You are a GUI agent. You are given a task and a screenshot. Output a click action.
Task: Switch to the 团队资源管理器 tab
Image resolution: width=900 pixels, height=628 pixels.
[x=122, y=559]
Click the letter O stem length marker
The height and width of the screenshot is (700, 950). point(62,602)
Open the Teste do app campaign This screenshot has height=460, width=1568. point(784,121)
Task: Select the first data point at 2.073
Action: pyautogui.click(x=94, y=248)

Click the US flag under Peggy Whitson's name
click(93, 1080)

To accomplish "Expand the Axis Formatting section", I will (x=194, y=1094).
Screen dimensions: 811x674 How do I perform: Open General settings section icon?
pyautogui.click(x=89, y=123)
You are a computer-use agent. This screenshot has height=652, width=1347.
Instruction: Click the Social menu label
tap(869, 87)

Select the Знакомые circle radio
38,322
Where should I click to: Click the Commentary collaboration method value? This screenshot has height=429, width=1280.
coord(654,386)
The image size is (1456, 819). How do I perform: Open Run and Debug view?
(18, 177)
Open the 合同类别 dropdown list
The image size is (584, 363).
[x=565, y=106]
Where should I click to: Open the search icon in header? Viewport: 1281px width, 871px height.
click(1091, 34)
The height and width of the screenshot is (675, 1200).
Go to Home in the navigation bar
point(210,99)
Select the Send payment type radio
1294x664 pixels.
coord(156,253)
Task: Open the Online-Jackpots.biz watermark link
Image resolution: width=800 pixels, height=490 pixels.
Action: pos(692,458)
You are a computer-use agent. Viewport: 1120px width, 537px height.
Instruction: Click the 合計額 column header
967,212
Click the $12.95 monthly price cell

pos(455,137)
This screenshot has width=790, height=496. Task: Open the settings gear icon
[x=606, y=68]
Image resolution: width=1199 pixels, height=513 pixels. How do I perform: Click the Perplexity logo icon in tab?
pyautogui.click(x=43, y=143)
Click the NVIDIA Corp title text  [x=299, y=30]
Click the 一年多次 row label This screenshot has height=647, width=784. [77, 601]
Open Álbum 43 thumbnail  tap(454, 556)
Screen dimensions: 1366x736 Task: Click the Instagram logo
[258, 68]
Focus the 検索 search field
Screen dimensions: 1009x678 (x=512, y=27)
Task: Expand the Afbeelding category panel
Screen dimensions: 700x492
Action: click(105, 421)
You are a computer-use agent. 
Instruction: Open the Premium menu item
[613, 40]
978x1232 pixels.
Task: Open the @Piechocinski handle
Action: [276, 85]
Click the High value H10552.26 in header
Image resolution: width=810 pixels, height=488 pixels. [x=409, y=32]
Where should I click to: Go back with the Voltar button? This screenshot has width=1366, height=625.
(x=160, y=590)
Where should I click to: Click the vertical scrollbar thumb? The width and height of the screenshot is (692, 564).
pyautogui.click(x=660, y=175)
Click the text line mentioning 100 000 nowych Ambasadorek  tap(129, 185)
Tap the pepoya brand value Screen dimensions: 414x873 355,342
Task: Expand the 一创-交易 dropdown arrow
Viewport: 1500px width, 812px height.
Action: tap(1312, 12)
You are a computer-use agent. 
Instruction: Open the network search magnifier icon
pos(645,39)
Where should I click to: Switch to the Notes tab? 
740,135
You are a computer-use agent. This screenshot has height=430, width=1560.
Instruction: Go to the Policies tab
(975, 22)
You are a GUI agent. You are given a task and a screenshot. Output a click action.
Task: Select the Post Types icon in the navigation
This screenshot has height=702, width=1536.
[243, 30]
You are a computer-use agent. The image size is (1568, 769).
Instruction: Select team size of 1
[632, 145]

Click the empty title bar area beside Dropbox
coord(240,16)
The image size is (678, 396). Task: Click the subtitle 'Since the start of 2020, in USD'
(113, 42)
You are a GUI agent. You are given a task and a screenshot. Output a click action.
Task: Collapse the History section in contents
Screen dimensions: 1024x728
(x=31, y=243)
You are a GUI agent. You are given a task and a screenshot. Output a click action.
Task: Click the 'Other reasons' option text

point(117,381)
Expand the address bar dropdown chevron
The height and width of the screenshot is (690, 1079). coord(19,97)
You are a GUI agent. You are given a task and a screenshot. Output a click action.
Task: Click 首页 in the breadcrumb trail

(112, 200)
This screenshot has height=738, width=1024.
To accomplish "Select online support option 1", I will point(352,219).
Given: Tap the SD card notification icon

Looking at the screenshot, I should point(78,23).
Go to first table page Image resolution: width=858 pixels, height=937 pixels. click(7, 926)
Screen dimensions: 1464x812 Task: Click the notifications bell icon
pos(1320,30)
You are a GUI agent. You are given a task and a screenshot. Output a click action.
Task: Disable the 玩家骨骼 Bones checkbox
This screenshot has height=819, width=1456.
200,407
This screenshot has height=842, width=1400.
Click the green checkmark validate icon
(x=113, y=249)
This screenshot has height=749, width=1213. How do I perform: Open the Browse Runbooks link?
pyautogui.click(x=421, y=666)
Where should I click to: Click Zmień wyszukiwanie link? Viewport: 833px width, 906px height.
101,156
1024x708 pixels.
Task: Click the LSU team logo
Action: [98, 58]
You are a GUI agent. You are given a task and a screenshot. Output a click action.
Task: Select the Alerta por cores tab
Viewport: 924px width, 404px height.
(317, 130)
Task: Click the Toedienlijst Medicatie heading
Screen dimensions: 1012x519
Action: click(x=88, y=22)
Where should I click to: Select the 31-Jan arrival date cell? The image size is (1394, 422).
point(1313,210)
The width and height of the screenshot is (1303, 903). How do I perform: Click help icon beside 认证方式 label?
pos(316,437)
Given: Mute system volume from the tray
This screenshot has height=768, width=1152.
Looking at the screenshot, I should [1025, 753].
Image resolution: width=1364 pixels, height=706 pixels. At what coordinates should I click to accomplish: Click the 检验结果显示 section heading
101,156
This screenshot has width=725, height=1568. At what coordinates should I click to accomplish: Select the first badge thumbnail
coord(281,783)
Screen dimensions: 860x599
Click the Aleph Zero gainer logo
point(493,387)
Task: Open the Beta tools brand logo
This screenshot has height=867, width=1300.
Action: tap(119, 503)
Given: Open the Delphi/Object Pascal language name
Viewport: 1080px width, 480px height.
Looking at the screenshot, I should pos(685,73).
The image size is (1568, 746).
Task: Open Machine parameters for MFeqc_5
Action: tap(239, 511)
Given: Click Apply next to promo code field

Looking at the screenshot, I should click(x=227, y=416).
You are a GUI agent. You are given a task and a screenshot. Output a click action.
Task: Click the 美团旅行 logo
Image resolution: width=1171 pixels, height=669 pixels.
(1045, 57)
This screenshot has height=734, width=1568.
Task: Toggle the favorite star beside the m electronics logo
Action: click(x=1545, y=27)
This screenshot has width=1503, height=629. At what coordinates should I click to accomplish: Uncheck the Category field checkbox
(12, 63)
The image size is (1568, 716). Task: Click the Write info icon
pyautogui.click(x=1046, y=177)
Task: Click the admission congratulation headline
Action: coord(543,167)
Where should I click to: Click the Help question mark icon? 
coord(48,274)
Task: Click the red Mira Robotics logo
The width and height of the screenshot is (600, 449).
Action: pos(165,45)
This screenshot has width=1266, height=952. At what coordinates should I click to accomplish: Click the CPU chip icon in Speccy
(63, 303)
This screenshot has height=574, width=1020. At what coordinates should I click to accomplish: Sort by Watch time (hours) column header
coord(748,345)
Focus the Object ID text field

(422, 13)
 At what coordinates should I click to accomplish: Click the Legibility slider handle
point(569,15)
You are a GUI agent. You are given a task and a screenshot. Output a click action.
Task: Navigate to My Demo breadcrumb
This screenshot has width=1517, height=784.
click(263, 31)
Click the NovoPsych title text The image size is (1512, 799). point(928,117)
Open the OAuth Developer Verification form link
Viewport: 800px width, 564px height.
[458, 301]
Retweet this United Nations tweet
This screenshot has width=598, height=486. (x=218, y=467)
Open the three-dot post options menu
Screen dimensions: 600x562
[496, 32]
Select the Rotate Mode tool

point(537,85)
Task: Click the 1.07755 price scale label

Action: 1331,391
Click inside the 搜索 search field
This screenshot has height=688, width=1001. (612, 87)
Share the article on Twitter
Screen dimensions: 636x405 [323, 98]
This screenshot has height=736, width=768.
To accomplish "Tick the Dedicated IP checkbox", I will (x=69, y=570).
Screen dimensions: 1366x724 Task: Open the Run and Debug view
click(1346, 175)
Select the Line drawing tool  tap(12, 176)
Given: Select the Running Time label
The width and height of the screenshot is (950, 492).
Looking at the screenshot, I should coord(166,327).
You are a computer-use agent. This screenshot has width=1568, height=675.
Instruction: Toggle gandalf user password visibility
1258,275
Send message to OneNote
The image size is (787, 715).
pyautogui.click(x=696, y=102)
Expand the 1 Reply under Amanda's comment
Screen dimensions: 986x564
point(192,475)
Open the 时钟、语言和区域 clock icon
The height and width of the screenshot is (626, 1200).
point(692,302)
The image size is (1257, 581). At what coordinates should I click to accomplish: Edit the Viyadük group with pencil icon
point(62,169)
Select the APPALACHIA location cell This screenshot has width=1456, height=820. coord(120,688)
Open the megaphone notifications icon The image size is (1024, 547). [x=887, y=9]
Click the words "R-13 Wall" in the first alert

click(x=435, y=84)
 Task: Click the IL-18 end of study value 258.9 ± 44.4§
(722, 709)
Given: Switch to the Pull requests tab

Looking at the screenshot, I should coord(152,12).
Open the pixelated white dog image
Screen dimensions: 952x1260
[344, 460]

————————

For every line in the data above that has the string "computer", return that line.

Expected answer:
You are a computer-use agent. This screenshot has height=652, width=1347.
You are a computer-use agent. Viewport: 1120px width, 537px height.
You are a computer-use agent. 
You are a computer-use agent. 
You are a computer-use agent. This screenshot has height=430, width=1560.
You are a computer-use agent. The image size is (1568, 769).
You are a computer-use agent. This screenshot has width=1568, height=675.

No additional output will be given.